EXCERPT TO READ:
The purpose of our study was therefore the following:

  1. To identify the characteristic muscle MRI pattern and extent of muscle involvement across the age range of 4 to 22 years and to study the correlation between MRI grade score and age.

  2. To evaluate the correlation between MRI T1-W grade score and muscle strength and function.

  3. To study and evaluate the pattern of muscle involvement based on FA values measured with DTI during different stages of disease.

  4. To estimate the correlation between FA values and muscle strength and function.

  5. To study the correlation between FA values and MRI T1-W grade score of fatty infiltration.

Material and methods

Study design and protocol

This is a retrospective cross-sectional cohort study.

(Saved data entries)
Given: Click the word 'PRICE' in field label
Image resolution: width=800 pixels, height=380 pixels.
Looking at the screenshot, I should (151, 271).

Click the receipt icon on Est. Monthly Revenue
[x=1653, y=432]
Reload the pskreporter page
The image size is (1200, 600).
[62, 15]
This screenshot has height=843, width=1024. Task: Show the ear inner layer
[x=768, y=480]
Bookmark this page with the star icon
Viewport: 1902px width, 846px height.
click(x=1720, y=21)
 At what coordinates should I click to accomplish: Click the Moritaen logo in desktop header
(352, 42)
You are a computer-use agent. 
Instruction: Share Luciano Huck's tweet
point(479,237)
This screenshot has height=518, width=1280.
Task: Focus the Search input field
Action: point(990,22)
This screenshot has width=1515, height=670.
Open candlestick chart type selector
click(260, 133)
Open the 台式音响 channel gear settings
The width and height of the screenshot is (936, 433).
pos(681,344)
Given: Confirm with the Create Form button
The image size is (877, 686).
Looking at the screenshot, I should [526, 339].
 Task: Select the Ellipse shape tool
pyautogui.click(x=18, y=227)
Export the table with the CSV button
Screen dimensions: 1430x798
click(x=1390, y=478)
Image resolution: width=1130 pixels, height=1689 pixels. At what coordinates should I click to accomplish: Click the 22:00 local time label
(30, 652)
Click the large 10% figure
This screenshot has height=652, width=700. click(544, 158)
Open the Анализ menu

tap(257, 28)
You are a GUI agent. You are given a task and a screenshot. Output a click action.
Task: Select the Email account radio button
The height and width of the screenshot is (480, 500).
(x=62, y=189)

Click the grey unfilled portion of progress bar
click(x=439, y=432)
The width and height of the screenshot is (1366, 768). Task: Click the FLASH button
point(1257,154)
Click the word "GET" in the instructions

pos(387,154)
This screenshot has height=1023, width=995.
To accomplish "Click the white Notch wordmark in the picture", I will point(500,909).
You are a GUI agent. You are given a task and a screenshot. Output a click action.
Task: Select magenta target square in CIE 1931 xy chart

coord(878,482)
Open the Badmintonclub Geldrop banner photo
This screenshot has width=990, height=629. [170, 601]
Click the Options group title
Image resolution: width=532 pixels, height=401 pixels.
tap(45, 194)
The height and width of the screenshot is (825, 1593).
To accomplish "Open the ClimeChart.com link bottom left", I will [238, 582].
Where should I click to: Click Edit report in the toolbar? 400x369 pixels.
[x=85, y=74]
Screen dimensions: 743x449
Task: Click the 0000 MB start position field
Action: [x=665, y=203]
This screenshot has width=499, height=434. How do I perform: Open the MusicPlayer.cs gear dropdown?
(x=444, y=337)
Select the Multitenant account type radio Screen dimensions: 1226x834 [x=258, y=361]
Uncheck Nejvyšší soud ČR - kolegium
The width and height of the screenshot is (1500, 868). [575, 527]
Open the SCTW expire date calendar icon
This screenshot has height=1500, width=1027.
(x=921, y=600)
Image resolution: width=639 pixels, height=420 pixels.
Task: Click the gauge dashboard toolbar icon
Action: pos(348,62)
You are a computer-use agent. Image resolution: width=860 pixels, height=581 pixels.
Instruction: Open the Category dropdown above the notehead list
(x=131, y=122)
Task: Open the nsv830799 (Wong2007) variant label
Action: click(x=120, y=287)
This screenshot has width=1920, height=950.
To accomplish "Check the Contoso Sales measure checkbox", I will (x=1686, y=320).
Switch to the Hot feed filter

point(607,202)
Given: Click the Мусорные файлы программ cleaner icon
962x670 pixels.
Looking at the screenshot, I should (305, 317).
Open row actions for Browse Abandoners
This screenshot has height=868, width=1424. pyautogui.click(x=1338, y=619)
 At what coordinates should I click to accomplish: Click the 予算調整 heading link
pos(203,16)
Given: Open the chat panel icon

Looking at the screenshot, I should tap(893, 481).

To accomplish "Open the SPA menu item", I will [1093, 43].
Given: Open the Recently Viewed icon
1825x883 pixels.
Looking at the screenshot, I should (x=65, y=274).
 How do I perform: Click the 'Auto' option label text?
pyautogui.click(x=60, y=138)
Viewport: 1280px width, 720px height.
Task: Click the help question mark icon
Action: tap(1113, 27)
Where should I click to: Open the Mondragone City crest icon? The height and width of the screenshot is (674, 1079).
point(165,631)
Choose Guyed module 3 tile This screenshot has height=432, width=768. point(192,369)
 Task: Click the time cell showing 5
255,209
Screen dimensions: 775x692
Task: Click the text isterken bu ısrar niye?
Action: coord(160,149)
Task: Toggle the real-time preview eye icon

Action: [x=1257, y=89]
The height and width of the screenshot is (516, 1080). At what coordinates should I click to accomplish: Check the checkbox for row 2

AIM OF THE TASK:
Continue the excerpt on the muscle MRI study from the point where it stops, writing the next part of its methods section.

ANSWER SPACE:
Patient selection and inclusion criteria

Written informed consent was obtained from the parents of the children before the MRI examination. Patients with a confirmed diagnosis of DMD were included in the study. The diagnosis was established based on raised serum creatine phosphokinase (> 10 times normal), genetic testing, family history, and the presence of clinical symptoms typical of DMD [24]. Patient records between December 2010 and December 2016 were examined. Only the patients who had both MRI T1-W records and DTI measurement of FA values were included. Patients were receiving only standard treatment for DMD at the time of the MRI examination. All the patients had been examined clinically including assessment of muscle strength on manual muscle testing (MMT) and outcome measures like the Brooke-Vignos scale and non-quantitative MR imaging from the pelvis to mid leg [23,25].

Exclusion criteria

Due to insufficient data, MRI T1-W images of the upper limb were excluded from the analysis. Patients who had incomplete data for the lower limb and poor MRI images were also excluded.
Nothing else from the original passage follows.